- Work instruction
If a line below contains the word "title", count it. Please give the total and nothing else.

--- Information shown Enclosed Below ---

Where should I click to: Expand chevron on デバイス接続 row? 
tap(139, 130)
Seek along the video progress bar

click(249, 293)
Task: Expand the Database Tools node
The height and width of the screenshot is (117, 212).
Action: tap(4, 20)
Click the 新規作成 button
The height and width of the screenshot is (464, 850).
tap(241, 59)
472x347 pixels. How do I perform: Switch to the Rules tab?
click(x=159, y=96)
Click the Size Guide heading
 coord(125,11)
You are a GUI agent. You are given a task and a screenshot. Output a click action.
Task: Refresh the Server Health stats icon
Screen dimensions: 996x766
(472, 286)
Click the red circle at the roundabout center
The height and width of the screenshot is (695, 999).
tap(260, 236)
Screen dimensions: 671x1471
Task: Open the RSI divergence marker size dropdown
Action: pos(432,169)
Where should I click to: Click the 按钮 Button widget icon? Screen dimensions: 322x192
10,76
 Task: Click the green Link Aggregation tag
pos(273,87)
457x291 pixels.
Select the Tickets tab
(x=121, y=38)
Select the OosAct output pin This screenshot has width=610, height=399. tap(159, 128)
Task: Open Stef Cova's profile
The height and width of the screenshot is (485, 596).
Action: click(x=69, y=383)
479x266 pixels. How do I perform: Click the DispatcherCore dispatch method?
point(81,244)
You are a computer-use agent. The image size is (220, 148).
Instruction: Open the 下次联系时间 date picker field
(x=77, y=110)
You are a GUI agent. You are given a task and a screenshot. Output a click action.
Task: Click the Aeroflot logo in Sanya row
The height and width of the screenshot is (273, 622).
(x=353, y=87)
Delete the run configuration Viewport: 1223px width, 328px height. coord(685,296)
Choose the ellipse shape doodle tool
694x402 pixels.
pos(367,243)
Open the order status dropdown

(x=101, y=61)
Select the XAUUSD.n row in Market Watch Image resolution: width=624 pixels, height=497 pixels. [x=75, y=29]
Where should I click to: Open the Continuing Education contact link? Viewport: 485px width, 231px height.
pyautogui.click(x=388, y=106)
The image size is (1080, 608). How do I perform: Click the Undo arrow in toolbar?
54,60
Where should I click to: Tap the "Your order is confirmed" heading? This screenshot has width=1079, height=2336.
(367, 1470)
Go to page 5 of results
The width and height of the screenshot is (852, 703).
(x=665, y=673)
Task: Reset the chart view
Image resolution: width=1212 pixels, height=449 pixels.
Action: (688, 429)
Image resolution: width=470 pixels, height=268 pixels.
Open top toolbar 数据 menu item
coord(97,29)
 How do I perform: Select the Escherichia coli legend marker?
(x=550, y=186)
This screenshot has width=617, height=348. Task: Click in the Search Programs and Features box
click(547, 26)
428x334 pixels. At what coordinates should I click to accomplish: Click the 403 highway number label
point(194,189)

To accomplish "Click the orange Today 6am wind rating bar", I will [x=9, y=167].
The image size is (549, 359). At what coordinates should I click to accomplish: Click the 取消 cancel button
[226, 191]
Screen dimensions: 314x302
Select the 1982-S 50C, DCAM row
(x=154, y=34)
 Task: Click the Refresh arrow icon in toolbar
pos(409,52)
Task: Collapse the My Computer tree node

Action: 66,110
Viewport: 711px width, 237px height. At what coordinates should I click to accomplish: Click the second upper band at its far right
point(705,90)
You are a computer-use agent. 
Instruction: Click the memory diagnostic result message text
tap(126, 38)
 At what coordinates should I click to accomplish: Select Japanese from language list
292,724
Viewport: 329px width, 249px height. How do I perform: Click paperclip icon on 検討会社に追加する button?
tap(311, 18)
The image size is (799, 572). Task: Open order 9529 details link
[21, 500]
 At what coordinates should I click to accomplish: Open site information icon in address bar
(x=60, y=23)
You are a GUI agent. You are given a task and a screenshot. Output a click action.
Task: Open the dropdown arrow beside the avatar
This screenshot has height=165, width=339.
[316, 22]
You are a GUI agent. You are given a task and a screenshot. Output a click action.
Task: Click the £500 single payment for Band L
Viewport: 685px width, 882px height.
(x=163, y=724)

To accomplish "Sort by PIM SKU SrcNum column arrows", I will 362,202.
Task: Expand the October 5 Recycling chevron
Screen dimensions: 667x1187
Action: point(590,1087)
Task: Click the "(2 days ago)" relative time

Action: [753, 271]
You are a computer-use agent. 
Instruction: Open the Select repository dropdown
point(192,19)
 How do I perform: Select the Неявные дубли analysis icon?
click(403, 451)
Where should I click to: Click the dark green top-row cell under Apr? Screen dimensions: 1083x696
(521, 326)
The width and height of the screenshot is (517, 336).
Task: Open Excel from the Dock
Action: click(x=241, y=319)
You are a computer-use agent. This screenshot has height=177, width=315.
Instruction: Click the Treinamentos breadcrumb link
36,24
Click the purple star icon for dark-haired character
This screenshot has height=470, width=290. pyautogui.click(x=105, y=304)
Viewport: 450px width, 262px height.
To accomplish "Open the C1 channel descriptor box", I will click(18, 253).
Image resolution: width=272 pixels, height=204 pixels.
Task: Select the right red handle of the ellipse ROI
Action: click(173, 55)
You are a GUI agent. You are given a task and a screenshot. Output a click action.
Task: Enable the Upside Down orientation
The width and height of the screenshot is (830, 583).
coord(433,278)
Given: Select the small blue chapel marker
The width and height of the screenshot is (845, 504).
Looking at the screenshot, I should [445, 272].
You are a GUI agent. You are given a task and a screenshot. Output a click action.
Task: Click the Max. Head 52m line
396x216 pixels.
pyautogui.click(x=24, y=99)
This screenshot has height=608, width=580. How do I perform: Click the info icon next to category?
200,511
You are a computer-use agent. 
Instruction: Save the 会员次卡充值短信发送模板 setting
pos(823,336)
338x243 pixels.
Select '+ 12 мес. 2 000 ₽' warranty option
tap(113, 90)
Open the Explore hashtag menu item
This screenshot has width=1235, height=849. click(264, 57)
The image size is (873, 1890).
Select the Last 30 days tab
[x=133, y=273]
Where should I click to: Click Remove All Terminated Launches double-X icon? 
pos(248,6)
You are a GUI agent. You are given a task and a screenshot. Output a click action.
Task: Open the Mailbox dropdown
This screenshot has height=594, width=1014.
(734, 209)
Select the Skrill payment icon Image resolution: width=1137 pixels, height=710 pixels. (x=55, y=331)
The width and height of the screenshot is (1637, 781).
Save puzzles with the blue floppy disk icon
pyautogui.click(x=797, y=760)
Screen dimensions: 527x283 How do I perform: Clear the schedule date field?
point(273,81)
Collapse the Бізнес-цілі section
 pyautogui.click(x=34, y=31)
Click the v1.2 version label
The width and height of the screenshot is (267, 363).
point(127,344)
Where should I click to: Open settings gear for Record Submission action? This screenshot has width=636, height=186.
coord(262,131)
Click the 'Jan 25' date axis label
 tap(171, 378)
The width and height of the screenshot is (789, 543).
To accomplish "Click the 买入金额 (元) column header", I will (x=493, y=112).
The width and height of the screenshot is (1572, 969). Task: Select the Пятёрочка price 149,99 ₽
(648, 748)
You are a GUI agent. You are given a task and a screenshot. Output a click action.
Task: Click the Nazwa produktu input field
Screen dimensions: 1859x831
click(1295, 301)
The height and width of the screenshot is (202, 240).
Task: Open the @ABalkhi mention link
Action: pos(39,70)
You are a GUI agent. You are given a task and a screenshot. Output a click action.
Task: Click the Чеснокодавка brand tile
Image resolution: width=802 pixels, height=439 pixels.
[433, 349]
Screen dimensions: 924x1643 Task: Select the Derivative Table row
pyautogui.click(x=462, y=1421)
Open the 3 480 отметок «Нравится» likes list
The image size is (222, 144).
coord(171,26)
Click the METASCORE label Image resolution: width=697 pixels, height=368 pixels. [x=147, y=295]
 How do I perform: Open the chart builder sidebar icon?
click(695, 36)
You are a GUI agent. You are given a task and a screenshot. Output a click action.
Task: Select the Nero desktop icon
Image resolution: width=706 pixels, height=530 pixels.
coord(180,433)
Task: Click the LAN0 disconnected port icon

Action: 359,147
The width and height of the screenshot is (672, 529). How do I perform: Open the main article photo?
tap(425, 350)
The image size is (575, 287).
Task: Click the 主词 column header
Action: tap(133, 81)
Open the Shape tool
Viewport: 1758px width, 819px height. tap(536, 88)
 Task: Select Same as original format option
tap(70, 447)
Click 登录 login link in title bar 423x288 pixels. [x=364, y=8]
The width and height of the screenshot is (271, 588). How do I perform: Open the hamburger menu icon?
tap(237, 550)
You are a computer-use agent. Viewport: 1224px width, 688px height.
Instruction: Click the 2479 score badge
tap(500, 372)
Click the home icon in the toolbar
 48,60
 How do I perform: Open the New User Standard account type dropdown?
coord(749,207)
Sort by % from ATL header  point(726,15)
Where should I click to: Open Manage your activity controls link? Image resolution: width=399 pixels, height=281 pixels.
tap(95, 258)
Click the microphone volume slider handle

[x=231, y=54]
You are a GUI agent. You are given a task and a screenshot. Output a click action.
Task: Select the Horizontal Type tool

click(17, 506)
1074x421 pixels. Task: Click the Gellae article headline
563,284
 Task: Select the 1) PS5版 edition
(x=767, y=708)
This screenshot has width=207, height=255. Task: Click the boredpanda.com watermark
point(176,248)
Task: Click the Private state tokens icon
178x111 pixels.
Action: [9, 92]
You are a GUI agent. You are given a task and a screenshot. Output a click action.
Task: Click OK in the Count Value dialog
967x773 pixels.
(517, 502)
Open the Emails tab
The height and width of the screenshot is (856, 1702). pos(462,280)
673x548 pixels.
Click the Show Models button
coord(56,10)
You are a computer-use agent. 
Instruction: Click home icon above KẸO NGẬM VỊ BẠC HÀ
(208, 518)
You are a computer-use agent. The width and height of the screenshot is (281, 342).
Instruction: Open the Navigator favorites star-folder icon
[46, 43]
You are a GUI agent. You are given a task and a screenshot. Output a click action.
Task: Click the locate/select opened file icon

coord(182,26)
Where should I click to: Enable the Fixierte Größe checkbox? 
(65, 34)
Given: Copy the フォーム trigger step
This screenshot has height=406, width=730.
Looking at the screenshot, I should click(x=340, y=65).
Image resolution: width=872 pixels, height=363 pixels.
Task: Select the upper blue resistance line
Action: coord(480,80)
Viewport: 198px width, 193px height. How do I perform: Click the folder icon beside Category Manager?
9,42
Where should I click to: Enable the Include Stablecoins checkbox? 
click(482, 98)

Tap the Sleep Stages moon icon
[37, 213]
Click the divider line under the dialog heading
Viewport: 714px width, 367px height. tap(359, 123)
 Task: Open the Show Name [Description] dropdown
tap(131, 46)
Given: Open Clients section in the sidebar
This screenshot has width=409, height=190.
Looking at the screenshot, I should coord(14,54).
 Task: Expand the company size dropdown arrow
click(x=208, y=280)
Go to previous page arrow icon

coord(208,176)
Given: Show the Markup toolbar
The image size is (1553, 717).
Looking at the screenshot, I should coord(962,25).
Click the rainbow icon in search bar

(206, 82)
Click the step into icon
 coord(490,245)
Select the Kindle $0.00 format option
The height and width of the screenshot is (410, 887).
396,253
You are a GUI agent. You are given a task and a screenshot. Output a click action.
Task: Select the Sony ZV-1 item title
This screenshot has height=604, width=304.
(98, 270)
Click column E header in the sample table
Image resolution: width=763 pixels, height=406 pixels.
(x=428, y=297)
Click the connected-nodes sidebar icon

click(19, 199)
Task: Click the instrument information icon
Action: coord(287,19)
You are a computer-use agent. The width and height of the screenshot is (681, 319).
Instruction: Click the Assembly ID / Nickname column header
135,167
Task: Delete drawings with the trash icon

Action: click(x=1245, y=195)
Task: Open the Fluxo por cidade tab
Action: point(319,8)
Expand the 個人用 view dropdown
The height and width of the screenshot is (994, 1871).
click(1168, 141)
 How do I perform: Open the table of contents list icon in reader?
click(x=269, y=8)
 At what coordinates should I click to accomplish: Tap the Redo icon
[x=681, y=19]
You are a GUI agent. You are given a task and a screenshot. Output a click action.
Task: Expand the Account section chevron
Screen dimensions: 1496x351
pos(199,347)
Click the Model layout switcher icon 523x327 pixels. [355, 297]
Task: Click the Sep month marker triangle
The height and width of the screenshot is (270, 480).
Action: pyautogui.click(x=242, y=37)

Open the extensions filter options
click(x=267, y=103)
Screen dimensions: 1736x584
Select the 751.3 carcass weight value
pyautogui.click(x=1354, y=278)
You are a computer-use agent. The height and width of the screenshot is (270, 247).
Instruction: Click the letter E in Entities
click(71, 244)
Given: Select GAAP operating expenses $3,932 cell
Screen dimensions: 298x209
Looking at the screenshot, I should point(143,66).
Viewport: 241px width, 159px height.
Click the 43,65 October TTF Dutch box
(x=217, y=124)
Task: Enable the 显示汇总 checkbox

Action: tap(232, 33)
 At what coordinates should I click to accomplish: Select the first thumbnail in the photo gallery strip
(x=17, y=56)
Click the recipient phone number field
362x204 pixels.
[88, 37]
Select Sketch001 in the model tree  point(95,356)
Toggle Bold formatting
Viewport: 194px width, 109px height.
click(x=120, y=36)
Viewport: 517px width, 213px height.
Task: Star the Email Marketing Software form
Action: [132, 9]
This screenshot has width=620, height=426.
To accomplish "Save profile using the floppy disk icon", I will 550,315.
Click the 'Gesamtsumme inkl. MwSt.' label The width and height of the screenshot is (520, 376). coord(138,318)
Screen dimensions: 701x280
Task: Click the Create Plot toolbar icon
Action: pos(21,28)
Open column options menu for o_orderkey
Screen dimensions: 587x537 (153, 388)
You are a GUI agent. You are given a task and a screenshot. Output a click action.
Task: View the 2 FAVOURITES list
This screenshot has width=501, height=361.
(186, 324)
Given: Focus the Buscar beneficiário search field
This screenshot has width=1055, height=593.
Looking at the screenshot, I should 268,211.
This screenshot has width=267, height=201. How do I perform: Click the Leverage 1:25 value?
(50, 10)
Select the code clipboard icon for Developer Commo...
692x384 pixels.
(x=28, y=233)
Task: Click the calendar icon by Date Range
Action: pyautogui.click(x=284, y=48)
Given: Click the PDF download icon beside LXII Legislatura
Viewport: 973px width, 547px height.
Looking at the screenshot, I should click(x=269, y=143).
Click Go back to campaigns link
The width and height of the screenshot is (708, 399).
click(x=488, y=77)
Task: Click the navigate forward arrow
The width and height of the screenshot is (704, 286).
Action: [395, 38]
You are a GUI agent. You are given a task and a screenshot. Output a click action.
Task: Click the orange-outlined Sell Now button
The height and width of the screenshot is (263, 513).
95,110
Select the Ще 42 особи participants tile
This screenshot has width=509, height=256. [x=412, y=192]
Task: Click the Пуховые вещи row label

--- End of Enclosed Information shown ---

- Answer to this problem
2